(SOURCE EXTRACT):
↓↓↓

Intuition for Kähler manifolds?

Question

Define a Kähler manifold to be a complex manifold whose associated (1,1) form is closed.

One can show this condition leads to many interesting properties. For example, the Hodge and Lefschetz decompositions force symmetries of the Hodge numbers.

Despite my best efforts, I still don't really understand what's going on here. One attractive explanation I've heard is that the Kähler condition forces a connection between real potential theory associated with a Riemannian metric and the complex structure, but I'm not sure how exactly this connection works.

What, precisely, is that connection? What is the best way to intuitively understand the Kähler condition? Are any of the alternative definitions more helpful for building intuition? And why does it happen that so many of the manifolds we meet in mathematics are Kähler?

Answer 1

Let's consider a complex manifold $X$ of (complex) dimension $n$, and equip it with some Hermitian metric $h$. It's not hard to see that there is a unique connection $\nabla_{Ch}$ that's compatible with the metric and whose $(0,1)$-part is the $\bar\partial$ operator. This is the Chern connection of $h$.

↑↑↑

(LISTED ENTRIES):
↓↓↓

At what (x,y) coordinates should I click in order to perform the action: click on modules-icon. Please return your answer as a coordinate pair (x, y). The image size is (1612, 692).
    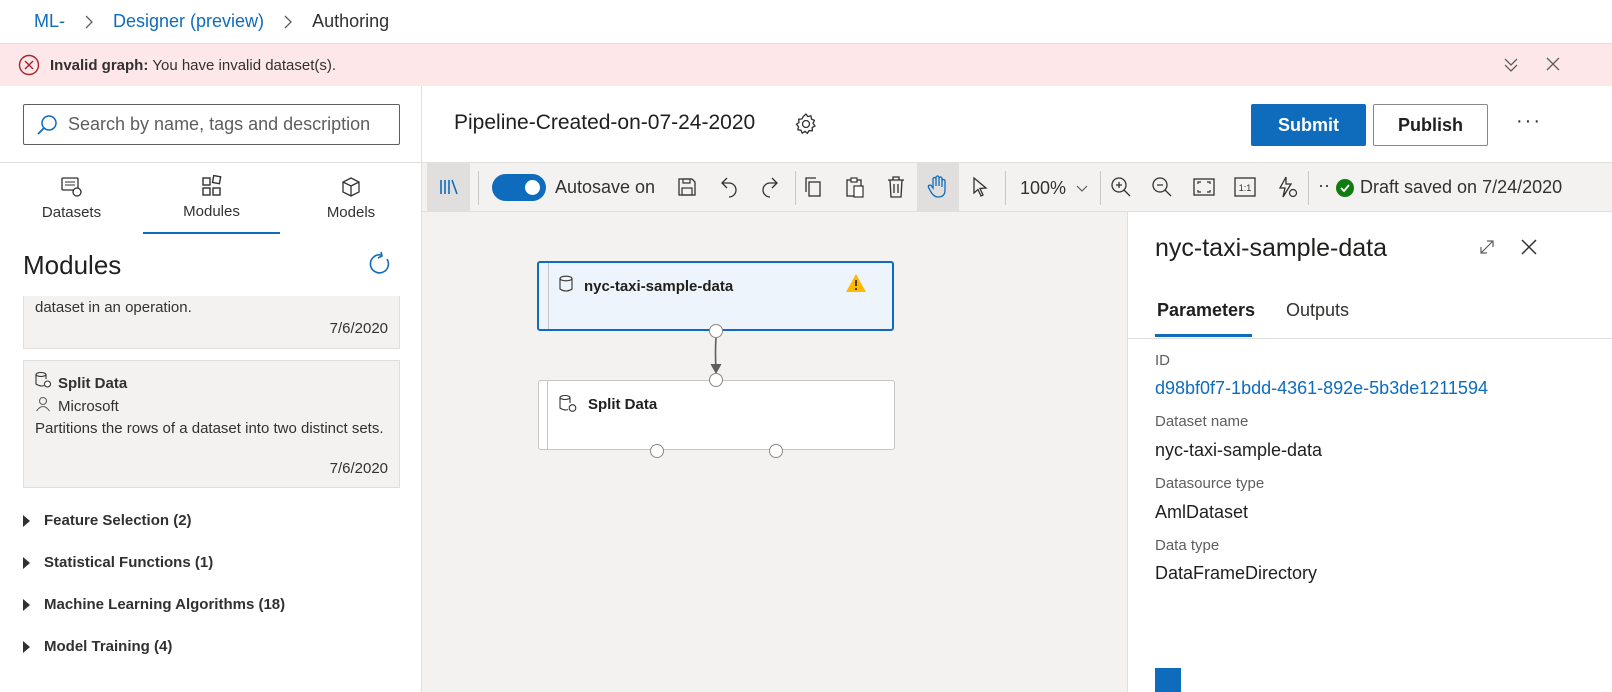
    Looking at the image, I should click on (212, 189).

↑↑↑
↓↓↓

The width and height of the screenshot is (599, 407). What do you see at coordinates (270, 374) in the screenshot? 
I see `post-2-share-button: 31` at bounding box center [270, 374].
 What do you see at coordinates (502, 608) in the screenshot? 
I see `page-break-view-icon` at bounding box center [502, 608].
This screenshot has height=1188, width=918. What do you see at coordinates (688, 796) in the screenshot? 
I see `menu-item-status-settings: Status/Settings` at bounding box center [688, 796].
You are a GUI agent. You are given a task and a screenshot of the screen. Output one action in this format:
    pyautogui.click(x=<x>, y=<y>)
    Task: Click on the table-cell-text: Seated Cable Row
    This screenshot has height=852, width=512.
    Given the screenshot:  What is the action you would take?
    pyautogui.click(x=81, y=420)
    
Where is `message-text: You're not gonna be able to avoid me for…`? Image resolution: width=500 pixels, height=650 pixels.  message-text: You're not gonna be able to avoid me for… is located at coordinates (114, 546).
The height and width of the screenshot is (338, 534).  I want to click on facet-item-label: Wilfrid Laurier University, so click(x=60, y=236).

↑↑↑
↓↓↓

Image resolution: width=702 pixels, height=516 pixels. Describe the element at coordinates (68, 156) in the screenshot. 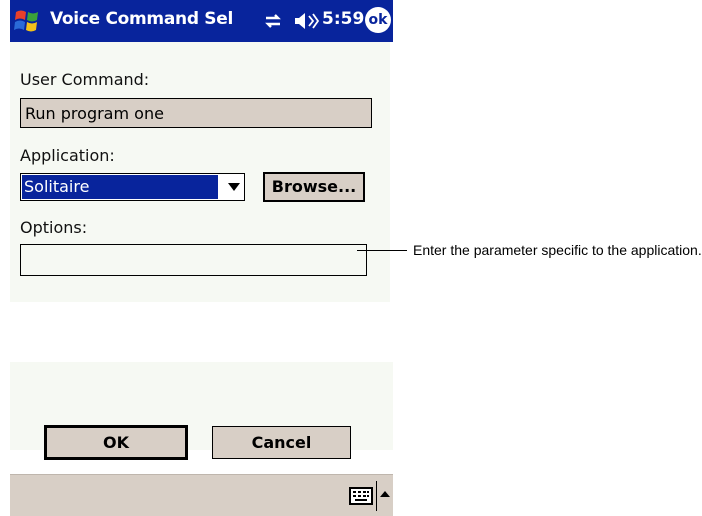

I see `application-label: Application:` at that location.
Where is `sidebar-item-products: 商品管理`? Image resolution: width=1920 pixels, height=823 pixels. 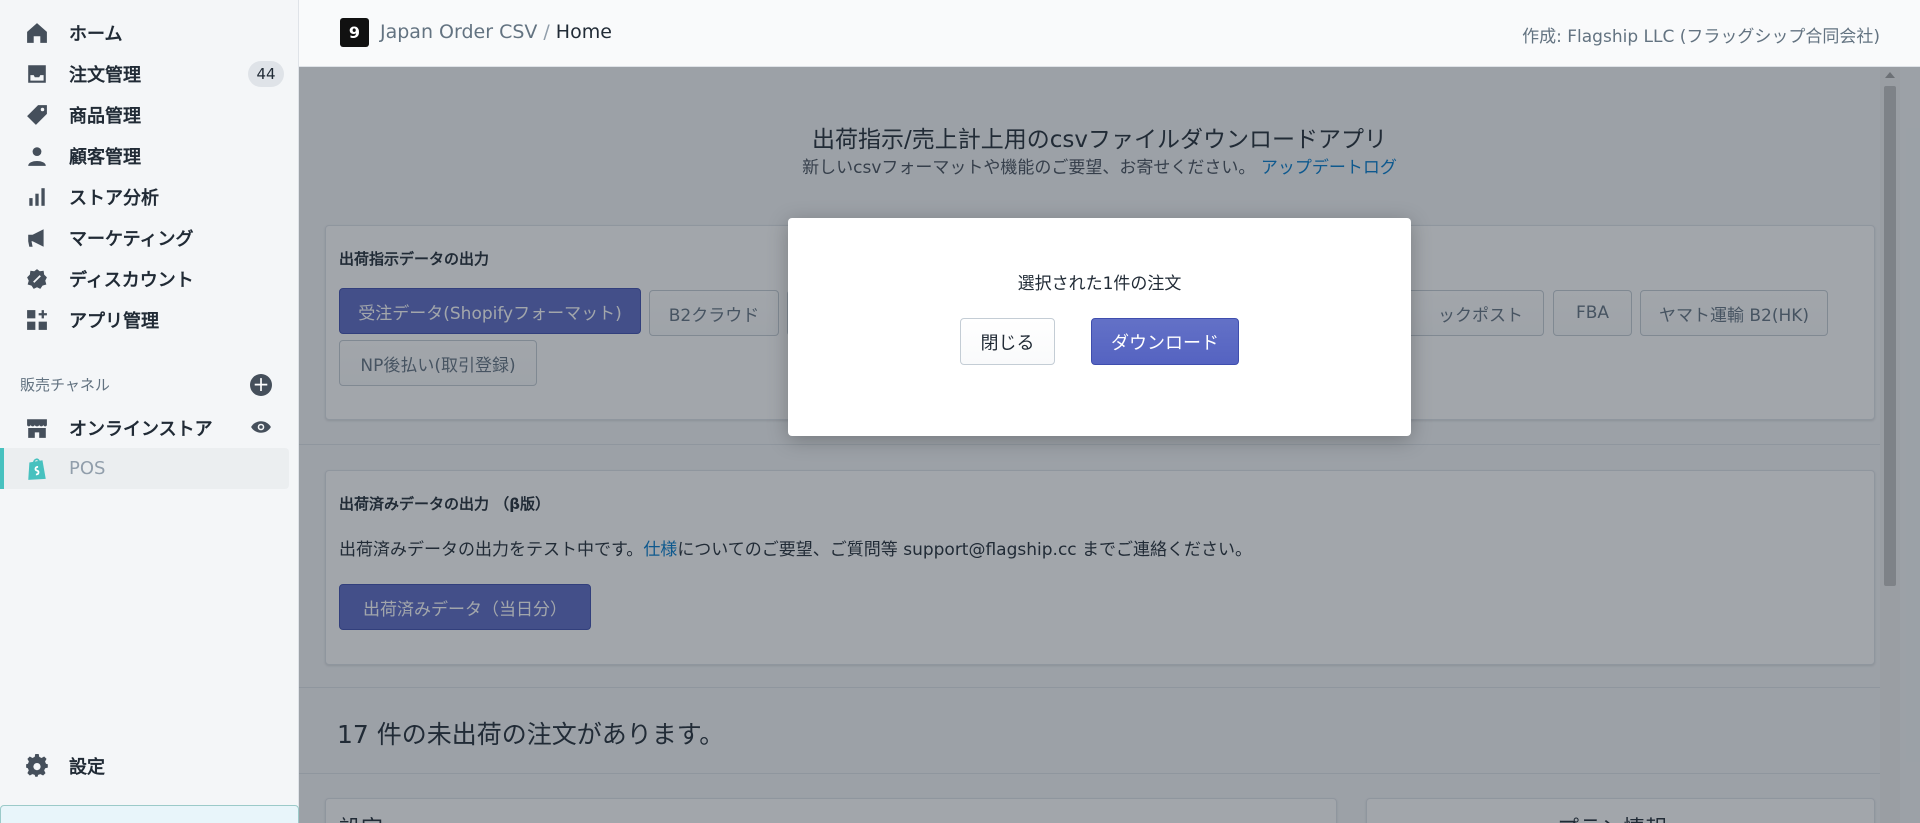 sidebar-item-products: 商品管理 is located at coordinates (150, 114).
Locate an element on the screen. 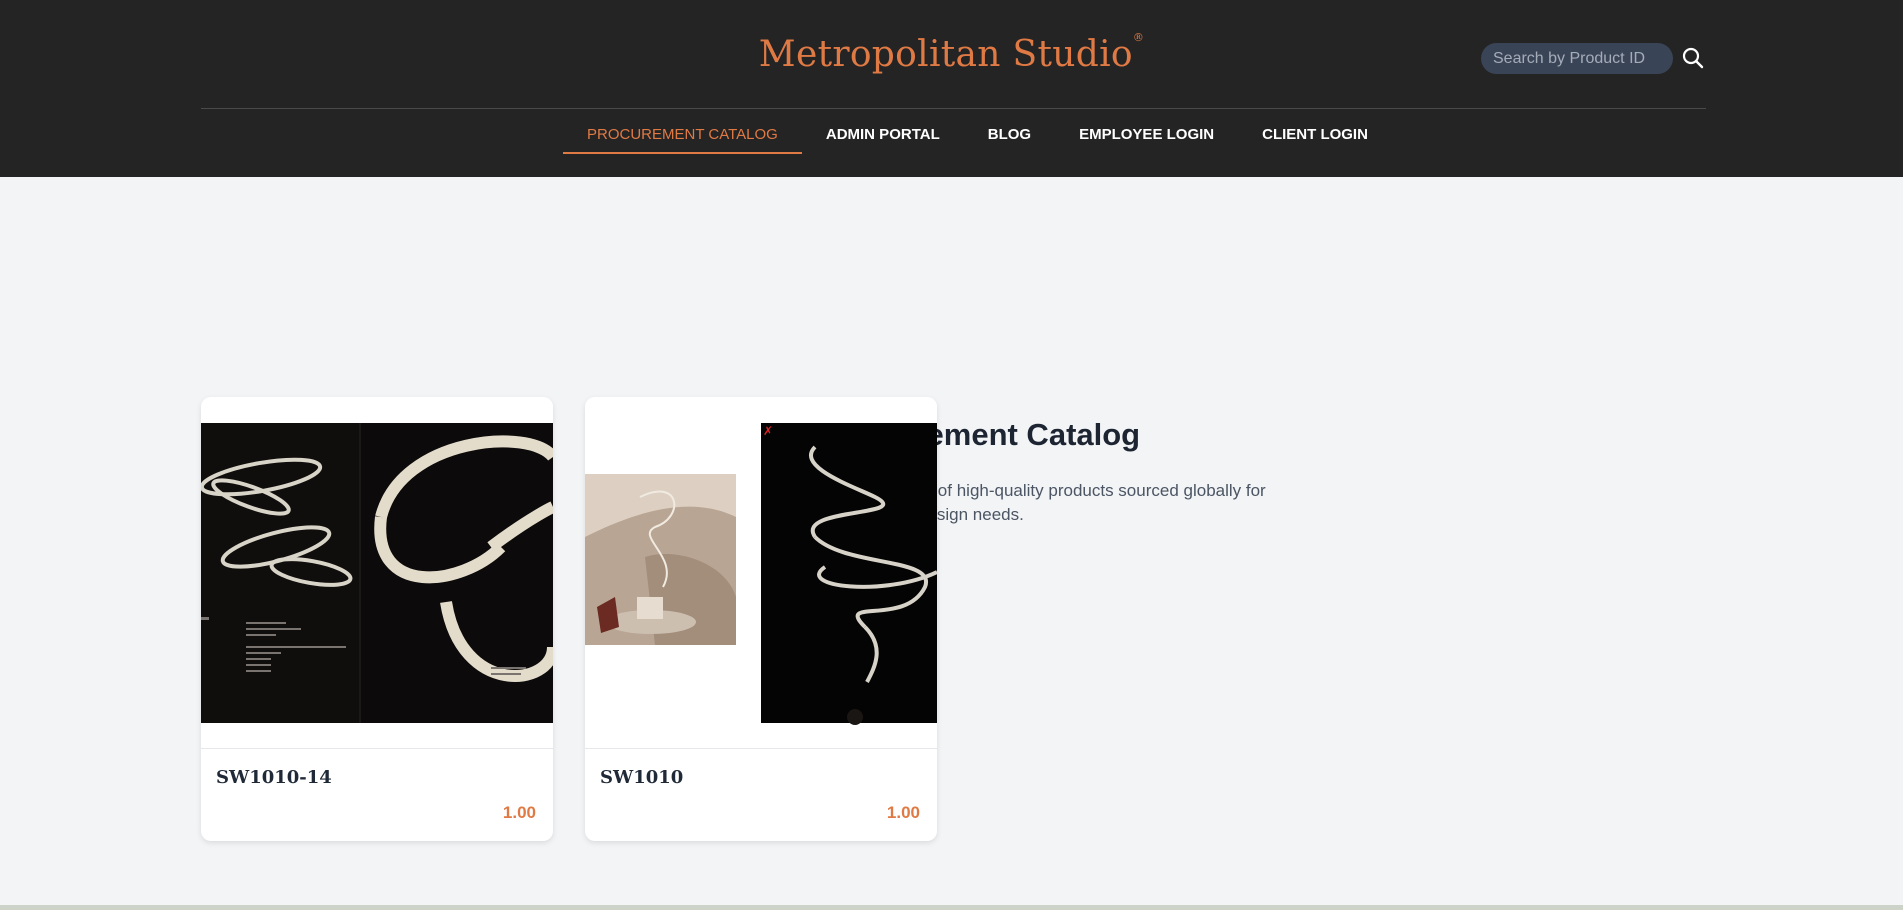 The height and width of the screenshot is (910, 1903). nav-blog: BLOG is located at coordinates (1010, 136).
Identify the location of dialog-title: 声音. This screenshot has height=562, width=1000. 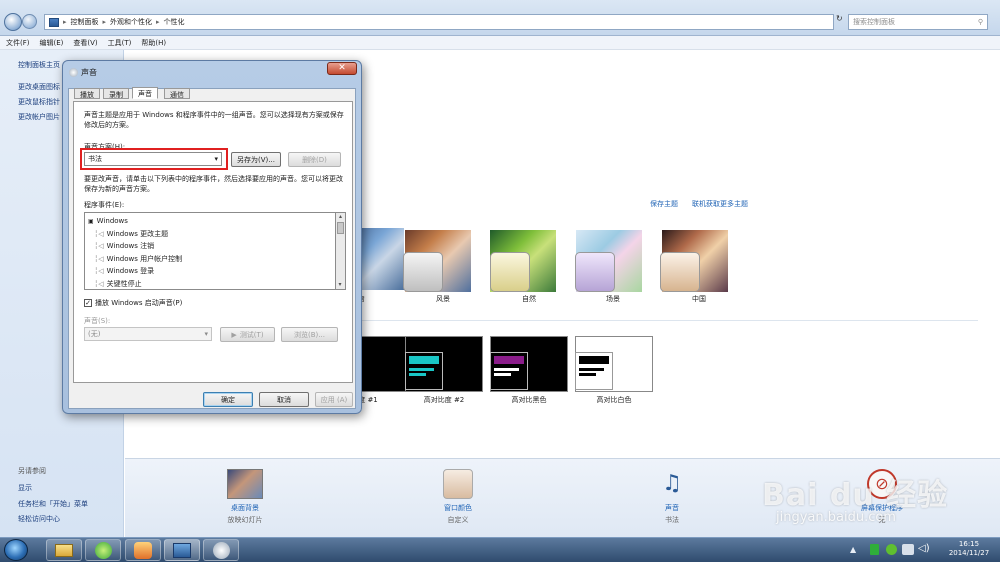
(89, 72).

↑↑↑

(WHAT IS REQUIRED): Reproduce word for word the part of the Kähler manifold thread starting with "What, precisely, is" and going on through "connection of $h$.".

(TASK RESULT):
What, precisely, is that connection? What is the best way to intuitively understand the Kähler condition? Are any of the alternative definitions more helpful for building intuition? And why does it happen that so many of the manifolds we meet in mathematics are Kähler?

Answer 1

Let's consider a complex manifold $X$ of (complex) dimension $n$, and equip it with some Hermitian metric $h$. It's not hard to see that there is a unique connection $\nabla_{Ch}$ that's compatible with the metric and whose $(0,1)$-part is the $\bar\partial$ operator. This is the Chern connection of $h$.